Excerpts from a dataset:

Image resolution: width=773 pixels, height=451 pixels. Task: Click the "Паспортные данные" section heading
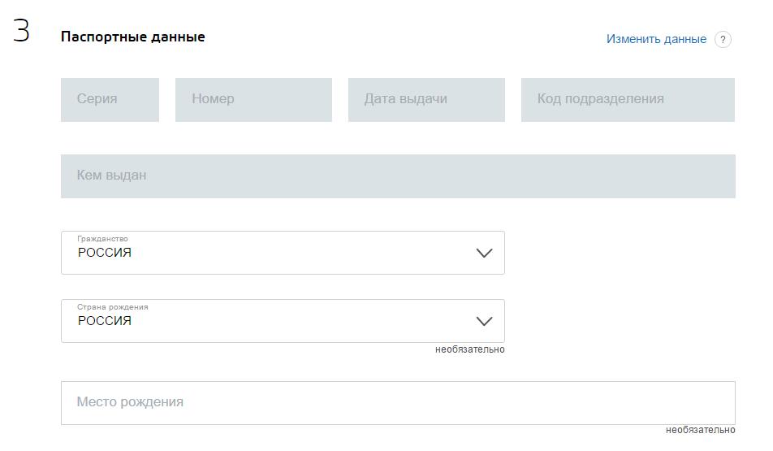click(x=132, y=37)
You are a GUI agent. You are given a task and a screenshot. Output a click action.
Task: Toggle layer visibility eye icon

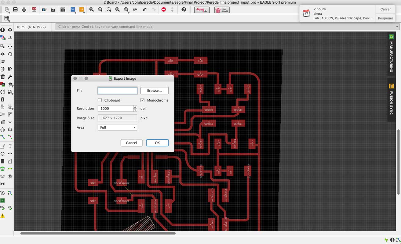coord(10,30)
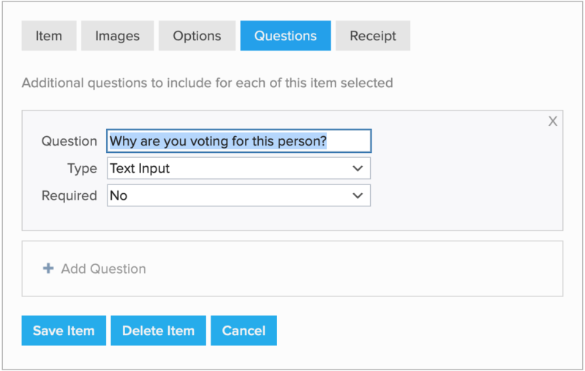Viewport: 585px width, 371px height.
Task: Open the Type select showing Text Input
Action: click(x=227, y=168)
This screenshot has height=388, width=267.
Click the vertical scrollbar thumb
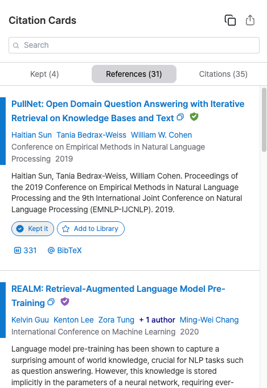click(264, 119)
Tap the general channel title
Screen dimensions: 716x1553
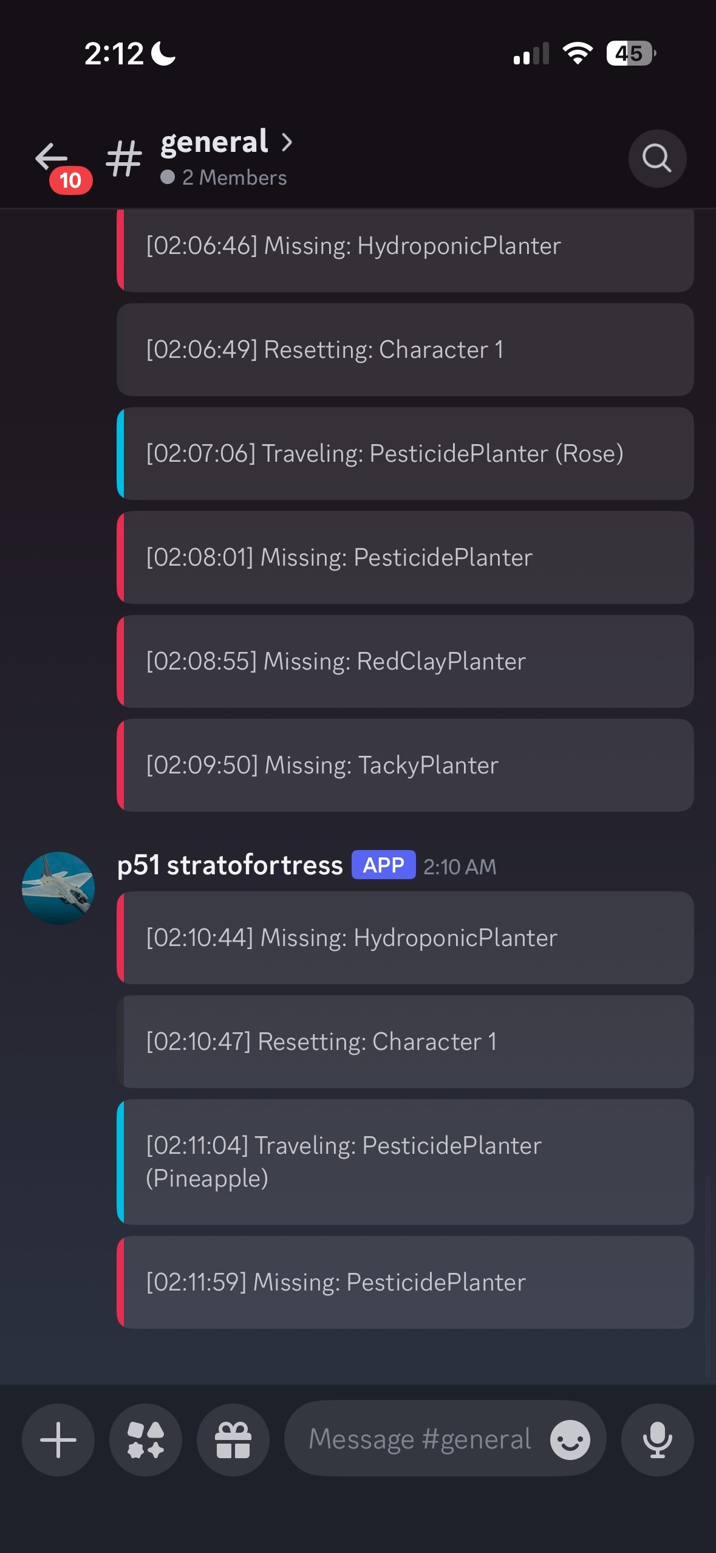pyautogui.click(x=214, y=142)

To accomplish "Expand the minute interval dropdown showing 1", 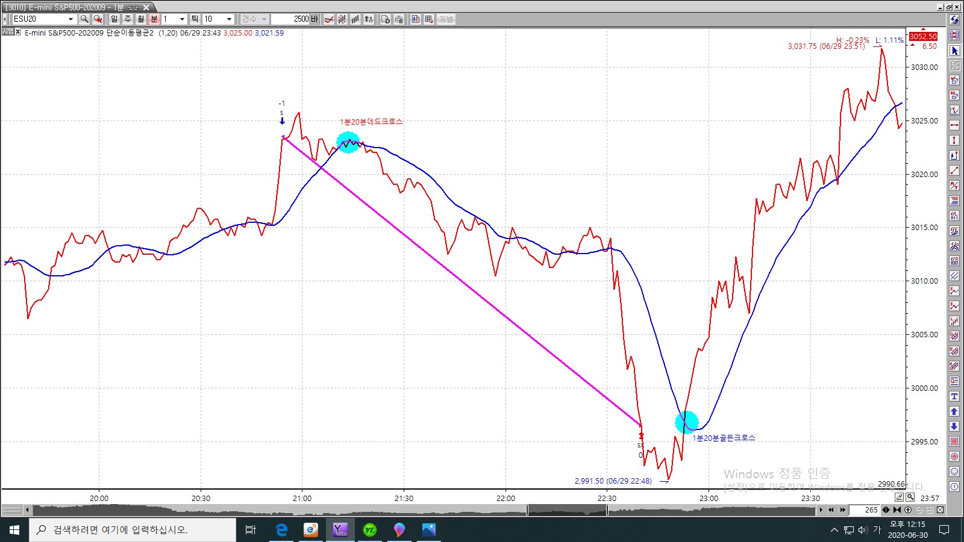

TASK DESCRIPTION: In the records above, locate the line with "Click the vertical scrollbar thumb"; output it and each line after it through the last one, exactly, omitting pictures.

RESPONSE:
Click the vertical scrollbar thumb
click(264, 119)
Tap the general channel title
Screen dimensions: 716x1553
pyautogui.click(x=214, y=142)

To accomplish "Expand the minute interval dropdown showing 1", 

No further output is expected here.